- _Tasks to perform_
1. According to the passage on AI in medicine, roughly how many algorithms involving AI and imaging has the FDA approved?
2. Continue the passage on how AI could change medicine, starting after its final sentence.

- _Provided passage_
══════════

How AI Could Change the Future of Medicine

Artificial intelligence is being used to expand the power of radiology and medical imaging.

The thing that I think confused a lot of people early on when AI was being introduced into healthcare was it was going to be a panacea. Maybe it was going to replace humans in this process or that general AI was going to be able to look at massive records and make massive decisions. I’m not saying that that isn’t going to happen someday, but the products are really around that triage, finding things early, finding things in large quantity. So where it might take a human days to be able to find a diagnosis, whereas computers can run without sleep continuously and find those patients that need triage care right away.

The U.S. Food and Drug Administration has approved around 420 algorithms involving AI and imaging for various diseases, most of them in cancer. At Mass General Brigham, doctors have about 50 such algorithms to help them with patient care, about half have been approved by the FDA, and the remaining ones are still being tested.

══════════

- _Provided records_
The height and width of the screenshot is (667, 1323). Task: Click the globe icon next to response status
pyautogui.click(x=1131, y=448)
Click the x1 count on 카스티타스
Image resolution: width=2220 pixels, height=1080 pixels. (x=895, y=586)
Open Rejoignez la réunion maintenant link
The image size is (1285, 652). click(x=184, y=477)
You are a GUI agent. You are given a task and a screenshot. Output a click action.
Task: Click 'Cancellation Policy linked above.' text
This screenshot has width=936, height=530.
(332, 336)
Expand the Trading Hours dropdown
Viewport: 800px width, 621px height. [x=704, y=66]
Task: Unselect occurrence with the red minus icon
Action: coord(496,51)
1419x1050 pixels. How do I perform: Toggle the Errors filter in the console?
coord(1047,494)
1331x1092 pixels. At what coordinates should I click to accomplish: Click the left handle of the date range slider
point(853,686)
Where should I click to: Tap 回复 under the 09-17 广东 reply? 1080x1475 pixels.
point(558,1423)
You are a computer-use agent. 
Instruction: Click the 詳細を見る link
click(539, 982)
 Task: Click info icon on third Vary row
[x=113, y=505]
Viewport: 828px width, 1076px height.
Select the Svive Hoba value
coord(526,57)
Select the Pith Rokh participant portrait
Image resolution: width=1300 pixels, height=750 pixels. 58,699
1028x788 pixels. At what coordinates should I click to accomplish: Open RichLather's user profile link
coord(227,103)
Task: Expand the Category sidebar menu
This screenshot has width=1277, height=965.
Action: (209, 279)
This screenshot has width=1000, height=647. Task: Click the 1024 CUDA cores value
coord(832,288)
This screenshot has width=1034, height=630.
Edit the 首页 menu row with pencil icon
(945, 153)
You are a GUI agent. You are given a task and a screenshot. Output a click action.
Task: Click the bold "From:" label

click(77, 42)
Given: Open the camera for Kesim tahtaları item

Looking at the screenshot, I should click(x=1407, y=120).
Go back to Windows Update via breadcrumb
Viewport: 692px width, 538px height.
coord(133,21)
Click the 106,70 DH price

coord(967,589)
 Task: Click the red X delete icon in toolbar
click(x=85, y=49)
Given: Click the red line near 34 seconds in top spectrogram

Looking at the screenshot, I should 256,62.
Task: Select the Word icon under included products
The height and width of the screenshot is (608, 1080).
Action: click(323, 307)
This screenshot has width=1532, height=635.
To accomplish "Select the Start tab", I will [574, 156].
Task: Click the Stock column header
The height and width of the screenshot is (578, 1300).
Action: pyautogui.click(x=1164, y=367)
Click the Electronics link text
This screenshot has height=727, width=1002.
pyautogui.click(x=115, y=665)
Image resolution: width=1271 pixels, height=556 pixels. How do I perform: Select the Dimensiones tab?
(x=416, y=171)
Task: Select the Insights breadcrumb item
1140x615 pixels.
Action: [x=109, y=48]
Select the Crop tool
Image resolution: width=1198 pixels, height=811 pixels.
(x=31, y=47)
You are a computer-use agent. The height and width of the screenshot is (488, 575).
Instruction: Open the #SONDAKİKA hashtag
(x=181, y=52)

══════════

- _Answers per task_
1. Around 420.

2.
There are certain conditions that if you don’t treat quickly, the patient worsens or could actually pass away, and so examples of that would be like pulmonary embolism in the ER setting, a patient comes in with shortness of breath that could be one of the things they have but it might not be the thing that they have, could have congestive heart failure which gets treated differently. So now there are algorithms that can detect pulmonary embolisms not a CAT scan of the chest, and so when that gets detected it doesn’t make the diagnosis. It’s important to note that it’s not saying this is definitely what it is, it’s saying that the probability of this patient having it is much higher than this patient and so you should look at this patient first when you have a series of patients that you need to care for. It does help to get that bump up in the list to be able to say ‘I should look here first’ because there’s a higher likelihood that this patient has that and needs the treatment.

But all of these, uh, um, different levels of AI– all today require a human intervention to come in and say I agree or disagree. So depending upon today the sophistication of AI it just makes it easier for that human to focus on one area and to focus on the right patient to say how we get care faster.